Se me van a ofender todos los que no vean aquí a Bruno Lomas, a Juan Camachoy tantos otros que nos dejaron sin su preceptivo mausoleo, pero todo se andará. Seguro que no faltaría personal dispuesto a ir al de Camilo Sesto, si existiese.

Antonio Vega nos dejó el típico día más inesperado. Nos lo merecíamos. A algún genio de la SGAE se le ocurrió rendirle homenaje estando el vivo caliente. Salió en 1993, quince años antes de morir el otrora parte de Nacha Pop, un disco llamado Ese chico triste y solitario. Se presentó para medios en la sede de toda música española, y la ausencia del protagonista todavía vivo se oyó como un portazo a los que se frotaban ya las manos con los beneficios de su discografía. No olvidemos que el mejor momento de ventas de un artista es justo después de dejar esta vida mundana. Así que es normal que ni acuda al evento y se vaya en silencio, como los de algunas de sus canciones. Los había en El sitio de mi recreo.

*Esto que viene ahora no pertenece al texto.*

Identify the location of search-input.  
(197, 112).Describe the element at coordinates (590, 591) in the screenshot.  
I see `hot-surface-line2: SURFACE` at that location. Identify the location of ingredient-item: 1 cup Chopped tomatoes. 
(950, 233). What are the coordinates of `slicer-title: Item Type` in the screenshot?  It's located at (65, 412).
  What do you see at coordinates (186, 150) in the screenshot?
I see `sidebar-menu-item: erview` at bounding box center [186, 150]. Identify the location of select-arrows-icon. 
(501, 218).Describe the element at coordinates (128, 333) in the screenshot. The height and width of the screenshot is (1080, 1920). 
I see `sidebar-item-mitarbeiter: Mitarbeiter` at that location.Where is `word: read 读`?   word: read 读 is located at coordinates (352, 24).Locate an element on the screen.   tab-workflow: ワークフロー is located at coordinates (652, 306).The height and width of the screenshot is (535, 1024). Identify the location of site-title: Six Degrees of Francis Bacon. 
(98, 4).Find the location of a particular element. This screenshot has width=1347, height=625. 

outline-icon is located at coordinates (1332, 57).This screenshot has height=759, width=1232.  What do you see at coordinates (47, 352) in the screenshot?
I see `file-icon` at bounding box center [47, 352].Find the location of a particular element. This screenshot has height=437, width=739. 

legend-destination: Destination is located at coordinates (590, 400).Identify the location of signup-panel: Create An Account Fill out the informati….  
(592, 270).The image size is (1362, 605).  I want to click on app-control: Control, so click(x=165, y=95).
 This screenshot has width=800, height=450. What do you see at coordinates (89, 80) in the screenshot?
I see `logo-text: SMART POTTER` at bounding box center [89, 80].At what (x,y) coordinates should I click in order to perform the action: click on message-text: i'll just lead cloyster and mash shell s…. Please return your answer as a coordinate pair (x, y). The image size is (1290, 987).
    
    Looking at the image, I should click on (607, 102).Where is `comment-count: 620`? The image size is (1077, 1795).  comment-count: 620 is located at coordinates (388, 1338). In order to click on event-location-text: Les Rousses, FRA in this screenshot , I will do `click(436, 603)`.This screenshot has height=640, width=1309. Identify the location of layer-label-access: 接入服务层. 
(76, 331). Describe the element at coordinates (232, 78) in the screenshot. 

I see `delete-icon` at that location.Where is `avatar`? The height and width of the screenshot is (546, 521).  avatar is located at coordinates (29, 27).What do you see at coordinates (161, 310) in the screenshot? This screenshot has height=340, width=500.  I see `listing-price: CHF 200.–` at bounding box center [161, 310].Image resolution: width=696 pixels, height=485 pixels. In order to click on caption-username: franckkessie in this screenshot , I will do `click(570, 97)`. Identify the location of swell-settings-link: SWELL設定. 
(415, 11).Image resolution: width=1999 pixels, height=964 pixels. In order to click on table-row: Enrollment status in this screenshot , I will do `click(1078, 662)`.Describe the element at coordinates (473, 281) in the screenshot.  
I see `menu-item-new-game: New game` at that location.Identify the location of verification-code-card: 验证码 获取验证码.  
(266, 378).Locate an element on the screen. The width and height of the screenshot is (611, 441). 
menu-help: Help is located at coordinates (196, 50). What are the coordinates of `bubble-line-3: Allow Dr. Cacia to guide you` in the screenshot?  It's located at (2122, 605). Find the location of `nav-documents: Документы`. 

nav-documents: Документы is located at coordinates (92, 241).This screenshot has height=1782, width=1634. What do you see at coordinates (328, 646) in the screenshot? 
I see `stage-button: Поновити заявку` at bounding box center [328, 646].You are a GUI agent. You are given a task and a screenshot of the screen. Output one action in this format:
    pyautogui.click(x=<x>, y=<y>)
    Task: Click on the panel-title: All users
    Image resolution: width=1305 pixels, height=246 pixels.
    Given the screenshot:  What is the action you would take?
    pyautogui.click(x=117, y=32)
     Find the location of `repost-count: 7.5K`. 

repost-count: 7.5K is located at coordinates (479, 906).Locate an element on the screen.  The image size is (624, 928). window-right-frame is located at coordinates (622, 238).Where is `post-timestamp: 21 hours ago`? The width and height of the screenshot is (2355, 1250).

Rafaella, que también se fue aunque no era nuestra (pero como si lo fuera), recibirá pronto su plaza cerca de Fuencarral calle, en Madrid. Demostrado. No sabemos sacarle partido a nuestro propio “difunto” sustrato musical. No tenemos el ADN de saber hacer de la vida del artista un espectáculo post mortem lleno de souvenirs y memorabilia, visitas morbosas y compras compulsivas de personas que llegan de ver el volcán de La Palma. Lejos estamos del tinglado por 47 dólares del Graceland de Elvis, o el rancho Neverland de Michael Jackson en cuanto alguien pague por él los escasos 67 millones de dólares que piden los herederos y se lo quede para explotarlo.